Every time I think I have nothing left to gain from Calle General Sucre, I am proven wrong. This is the third time I have come to the same street, in the same barrio, in Santo Domingo, Dominican Republic, yet the learning is more intense than ever.

In the summer of 2014, I was part of the first cohort of the Cornell Global Health Program in the Dominican Republic. The experience had me hooked. Dr. Angel Pichardo Almonte’s contagious energy and unending knowledge of natural and Chinese medicine, the love I felt from the whole neighborhood – it was all so exciting.

The following summer, I returned to the program in a leadership capacity, taking on the role of the student trip leader. Learning how to deliver a successful field experience to both the students and our Dominican partners tested my leadership style, and helped me to grow tremendously in understanding the dynamics of human relationships. In addition, Dr. Pichardo had started a center for gender studies, giving me a new arena to discover, one closely related to my interest in women’s health.

To continue my work with Dr.

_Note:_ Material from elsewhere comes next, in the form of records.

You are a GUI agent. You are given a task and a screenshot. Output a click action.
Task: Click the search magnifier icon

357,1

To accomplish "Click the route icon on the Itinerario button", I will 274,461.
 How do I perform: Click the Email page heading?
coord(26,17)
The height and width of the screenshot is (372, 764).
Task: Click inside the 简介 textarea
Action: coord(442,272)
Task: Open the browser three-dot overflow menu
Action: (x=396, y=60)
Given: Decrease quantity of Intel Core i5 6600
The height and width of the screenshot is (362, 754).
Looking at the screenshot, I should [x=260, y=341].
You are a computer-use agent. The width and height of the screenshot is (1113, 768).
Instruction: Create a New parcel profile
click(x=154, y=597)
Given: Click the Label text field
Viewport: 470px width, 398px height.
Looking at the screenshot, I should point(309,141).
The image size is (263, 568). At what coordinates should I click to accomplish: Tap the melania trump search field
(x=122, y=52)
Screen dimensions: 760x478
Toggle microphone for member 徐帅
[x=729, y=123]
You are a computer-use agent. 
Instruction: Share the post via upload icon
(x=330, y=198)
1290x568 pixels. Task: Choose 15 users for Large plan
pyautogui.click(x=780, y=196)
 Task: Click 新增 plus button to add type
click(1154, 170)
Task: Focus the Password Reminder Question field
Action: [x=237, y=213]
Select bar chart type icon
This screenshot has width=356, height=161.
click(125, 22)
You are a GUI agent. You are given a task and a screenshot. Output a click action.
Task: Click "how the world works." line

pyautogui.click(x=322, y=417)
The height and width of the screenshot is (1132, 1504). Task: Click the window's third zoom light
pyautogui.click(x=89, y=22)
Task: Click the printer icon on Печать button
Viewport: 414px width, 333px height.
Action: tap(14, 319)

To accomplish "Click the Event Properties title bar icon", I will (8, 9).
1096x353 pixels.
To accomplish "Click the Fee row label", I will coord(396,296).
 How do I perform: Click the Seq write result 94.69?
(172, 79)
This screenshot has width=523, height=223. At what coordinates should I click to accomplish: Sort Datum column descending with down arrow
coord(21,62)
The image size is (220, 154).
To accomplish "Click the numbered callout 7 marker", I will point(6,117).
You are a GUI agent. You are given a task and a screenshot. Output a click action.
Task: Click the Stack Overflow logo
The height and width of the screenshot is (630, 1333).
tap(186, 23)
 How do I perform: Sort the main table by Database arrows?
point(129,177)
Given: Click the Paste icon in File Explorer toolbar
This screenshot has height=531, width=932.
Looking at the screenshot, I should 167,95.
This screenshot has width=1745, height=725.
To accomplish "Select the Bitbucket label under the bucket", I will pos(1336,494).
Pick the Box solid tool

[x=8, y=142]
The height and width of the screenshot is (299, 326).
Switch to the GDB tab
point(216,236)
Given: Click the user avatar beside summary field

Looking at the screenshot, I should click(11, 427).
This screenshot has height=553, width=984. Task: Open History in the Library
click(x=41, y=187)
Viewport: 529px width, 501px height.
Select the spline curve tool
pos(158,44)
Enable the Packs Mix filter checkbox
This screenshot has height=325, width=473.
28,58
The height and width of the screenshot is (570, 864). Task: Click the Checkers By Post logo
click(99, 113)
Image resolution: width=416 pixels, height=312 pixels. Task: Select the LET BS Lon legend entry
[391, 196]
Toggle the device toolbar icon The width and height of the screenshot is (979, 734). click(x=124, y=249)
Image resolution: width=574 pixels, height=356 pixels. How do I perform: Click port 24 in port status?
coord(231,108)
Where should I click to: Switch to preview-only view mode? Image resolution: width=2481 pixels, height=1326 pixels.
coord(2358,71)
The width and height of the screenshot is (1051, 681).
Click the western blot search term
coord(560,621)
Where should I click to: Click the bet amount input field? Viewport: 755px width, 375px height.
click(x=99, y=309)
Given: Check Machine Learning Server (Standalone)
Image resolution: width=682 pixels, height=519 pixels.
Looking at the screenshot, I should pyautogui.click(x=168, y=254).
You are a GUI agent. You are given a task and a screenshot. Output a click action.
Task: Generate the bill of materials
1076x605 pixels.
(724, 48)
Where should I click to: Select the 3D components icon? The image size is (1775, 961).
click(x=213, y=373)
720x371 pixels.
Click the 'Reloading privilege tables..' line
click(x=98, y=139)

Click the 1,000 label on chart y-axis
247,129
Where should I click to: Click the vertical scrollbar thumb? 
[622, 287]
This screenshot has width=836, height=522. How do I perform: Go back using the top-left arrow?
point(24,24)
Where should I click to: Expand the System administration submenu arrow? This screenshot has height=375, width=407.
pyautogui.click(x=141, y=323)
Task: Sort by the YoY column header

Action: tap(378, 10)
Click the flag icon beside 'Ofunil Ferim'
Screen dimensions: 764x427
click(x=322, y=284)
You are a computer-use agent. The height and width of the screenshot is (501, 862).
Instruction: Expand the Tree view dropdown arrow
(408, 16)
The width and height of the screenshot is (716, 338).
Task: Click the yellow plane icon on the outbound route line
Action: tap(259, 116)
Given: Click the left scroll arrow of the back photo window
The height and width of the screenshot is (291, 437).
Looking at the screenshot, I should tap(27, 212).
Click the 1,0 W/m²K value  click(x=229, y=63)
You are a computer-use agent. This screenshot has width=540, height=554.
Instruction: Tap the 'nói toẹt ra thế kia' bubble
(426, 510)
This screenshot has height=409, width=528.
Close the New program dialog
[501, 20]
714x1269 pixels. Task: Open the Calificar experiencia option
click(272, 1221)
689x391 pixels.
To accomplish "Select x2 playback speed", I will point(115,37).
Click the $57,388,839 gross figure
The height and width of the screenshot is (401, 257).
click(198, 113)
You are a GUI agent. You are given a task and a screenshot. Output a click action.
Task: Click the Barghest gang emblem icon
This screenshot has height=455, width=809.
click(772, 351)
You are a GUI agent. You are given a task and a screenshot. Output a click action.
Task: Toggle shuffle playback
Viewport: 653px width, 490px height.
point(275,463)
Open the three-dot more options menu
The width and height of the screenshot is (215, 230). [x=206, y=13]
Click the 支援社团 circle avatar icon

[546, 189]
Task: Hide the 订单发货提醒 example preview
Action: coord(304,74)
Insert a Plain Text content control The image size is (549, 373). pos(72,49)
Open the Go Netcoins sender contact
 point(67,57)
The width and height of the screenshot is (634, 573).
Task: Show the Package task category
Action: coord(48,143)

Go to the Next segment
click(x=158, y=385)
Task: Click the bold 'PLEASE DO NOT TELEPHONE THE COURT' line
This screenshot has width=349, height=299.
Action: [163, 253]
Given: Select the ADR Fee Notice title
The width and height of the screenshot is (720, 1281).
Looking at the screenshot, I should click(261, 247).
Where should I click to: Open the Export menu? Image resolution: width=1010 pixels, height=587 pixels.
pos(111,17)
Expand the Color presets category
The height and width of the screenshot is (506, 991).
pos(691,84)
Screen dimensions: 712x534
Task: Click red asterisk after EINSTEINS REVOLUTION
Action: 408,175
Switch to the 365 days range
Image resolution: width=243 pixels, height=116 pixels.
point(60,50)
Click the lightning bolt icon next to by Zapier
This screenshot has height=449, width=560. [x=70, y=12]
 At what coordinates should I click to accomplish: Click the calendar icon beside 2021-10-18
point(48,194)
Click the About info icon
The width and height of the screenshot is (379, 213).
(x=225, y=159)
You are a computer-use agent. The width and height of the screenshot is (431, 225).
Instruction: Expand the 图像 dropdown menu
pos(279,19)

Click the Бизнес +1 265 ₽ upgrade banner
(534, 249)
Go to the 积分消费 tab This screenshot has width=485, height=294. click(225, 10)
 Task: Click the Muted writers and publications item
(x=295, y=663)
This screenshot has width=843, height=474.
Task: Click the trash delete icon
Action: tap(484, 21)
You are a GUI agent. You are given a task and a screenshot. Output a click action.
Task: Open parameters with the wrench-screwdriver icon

Pichardo, last fall I applied to and received a Fulbright U.S. Student Program grant to work in his Centro de Masculinidad Solidaria on a project with teens and violence prevention.

Gender-based violence is of increasing importance in the Dominican Republic, with the region’s third highest femicide rate in 2013, according to the Inter-American Commission on Human Rights. Femicide is the murder of a woman by her partner or ex-partner. Even more alarming, the numbers are rising. Amnesty International reports that in the last six months of 2014, gender-based killings increased by 53 percent. To put these percentages and rankings into perspective, in a population of 10 million people, a woman is killed every two days.

In a context in which machismo, or a perception of male superiority, has increasingly led to murder, Dr. Pichardo proposes an innovative approach to addressing gender violence: one that works with men to construct an identity of masculinity based on mutual respect. The center aims to establish a youth education program around gender equality, and my proposed research will be key in collecting baseline data for the project.

My research entails immersing myself in the Simón Bolívar neighborhood of Santo Domingo to get to know young people’s perceptions about gender relations. Do teenagers in the barrio have a consciousness of inequality in their gender relations? If so, what is their perception?    What are their attitudes towards this perceived inequality? How do they act when confronted with, or even partake in their prescribed gender roles? And finally, what feelings do they have toward the unequal gender relations in their realities?

I aim to engage with young people around these questions through focus groups and participant observation. Being an effective researcher in Simón Bolívar means, in addition to formal interviews, playing street basketball, as well as talking in colmados, or neighborhood stores, and at social gatherings. Focus groups give me a chance to have more specific conversations with teenagers about their perceptions about the opposing gender. We discuss scenarios and pose questions, not only to obtain answers to the research questions, but also to entice conversations with teens as they consider taking action.

In the spring I will work directly with the   youth to implement gender equality workshops and curriculum, using the research findings as a basis for the material. I hope that work with teenagers in the field of gender relations will bring a greater understanding of the roots of societal patterns that endanger women’s mental, physical, and reproductive health.

Through this research I am learning to understand the social aspects affecting and shaping women’s health, an issue in which I hope to specialize and dedicate my career.

Noemi Plaza-Sánchez is a 2015 graduate of Cornell University. She is currently a U.S. Fulbright Scholar in the Dominican Republic, and she has been accepted at Harvard University, Yale University, Brown University and the University of California San Francisco medical schools for the fall of 2017.